1.      Lu et al., Nature 2024;635:960-968


Paying attention to excessive family cancer history and testing for cancer genes

In an A Piece of My Mind article in a recent JAMA issue, a female physician reported her own personal medical experience to spread the message that an excessive family history of cancers should sound the alarm bells and result in the genetic evaluation of individual family members for cancer risk (1). And that does not only mean screening for BRACA 1 and BACA2 mutations which we all know are associated with significantly increased breast and ovarian cancer risk (they also are associated with increased pancreatic cancer, an increasingly frequently diagnosed cancer in women).

 

Concerned because of repeated cancers in her own family, the physician was seeking a way “to be watched.” By coincidence, her hospital had an excellent ovarian cancer surveillance program that was willing to accept her, even though she did not fulfill all of their usual criteria (it sometimes is after all, good to be a physician!). She consequently had annual ultrasounds and CA125 assessments. After 17 years of negative surveillance, another family member was diagnosed with cancer, and raising this fact in her medical community, a genetic counselor recommended she undergo a genetic evaluation for cancer risks.

 

Even though her mother’s cancer had been checked for Lynch syndrome (and was found to be negative), and while she had other gynecological cancers in the family but did not have a family history of ovarian cancer, she decided to ask for a 84-cancer gene panel.
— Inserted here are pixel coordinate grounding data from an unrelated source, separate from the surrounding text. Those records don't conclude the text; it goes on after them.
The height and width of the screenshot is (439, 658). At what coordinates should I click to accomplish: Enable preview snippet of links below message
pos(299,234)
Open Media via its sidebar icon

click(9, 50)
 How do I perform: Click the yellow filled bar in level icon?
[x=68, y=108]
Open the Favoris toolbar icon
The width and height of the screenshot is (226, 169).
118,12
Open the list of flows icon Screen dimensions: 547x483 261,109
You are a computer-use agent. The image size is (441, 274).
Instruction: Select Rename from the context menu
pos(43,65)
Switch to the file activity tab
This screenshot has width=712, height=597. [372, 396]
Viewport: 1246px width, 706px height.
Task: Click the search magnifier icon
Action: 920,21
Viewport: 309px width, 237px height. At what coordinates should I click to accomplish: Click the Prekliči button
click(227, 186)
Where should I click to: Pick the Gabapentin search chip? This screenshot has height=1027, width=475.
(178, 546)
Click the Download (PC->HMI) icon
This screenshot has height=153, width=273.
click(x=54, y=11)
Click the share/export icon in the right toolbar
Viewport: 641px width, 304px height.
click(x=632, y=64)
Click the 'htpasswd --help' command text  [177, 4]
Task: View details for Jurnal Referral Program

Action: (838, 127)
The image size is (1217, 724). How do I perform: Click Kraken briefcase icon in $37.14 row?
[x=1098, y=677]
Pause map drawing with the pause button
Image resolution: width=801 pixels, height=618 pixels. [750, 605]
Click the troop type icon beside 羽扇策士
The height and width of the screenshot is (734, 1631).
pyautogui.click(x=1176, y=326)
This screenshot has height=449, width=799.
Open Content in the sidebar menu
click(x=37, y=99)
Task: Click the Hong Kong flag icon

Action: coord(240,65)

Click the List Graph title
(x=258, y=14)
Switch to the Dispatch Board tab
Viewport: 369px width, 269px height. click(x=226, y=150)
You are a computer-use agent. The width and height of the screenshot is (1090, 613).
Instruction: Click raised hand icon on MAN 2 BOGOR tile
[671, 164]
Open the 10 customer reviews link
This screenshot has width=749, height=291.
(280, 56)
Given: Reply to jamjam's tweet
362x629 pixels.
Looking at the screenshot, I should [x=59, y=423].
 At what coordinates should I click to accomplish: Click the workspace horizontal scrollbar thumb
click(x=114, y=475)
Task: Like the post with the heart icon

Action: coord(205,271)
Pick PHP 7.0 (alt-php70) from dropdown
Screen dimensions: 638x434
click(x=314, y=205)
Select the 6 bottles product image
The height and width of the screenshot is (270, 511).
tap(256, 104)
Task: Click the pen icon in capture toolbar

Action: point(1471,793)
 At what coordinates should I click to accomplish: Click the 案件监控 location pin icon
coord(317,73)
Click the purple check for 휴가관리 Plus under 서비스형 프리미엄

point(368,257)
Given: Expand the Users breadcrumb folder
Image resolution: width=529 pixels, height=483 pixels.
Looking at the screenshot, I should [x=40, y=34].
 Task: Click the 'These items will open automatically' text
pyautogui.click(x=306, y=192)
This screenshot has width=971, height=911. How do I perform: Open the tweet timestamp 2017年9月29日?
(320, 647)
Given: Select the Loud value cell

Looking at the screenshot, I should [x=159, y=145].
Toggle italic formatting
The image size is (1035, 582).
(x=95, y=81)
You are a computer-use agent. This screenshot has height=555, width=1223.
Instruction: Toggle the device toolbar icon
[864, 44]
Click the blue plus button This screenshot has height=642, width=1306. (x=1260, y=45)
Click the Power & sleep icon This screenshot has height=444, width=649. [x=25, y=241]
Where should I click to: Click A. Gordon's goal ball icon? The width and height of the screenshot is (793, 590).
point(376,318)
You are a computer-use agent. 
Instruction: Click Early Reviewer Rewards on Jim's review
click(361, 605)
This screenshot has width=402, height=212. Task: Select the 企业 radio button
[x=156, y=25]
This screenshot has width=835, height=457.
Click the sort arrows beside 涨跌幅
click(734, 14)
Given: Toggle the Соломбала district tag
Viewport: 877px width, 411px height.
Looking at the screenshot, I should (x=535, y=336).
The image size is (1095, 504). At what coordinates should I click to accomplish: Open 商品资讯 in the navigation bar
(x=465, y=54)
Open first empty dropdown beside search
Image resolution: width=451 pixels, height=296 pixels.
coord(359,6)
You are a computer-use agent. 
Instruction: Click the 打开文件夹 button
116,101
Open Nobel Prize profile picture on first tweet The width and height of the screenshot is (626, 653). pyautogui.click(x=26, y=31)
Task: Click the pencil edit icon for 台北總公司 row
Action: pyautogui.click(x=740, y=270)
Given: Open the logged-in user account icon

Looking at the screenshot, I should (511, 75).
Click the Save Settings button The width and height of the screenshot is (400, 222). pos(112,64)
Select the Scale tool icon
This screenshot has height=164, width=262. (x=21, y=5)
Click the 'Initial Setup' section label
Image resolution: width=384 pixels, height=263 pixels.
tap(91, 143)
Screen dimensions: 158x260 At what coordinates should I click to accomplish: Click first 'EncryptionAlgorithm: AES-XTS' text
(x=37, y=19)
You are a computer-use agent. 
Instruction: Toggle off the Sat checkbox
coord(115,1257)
Everybody was shocked when this test revealed that she carried a mutation in the RAD51D gene, which denotes a 10-20% lifetime risk for ovarian, fallopian tube, or primary peritoneal cancer risk, and also increases breast cancer risk. As a consequence, she had prophylactic surgery, and a very early-stage ovarian cancer was discovered in the specimen.

 

Even as a physician, she acknowledged never to have heard about the RAD51D gene! It in principle protects against cancers and, when mutated, becomes permissive. And while the cancer risk from such a mutation is not a high a BRACA mutation, it is, still, significant and there are now quite a large number of cancer genes known, certainly making it worthwhile to test patients who have unusually high cancer rates in their families.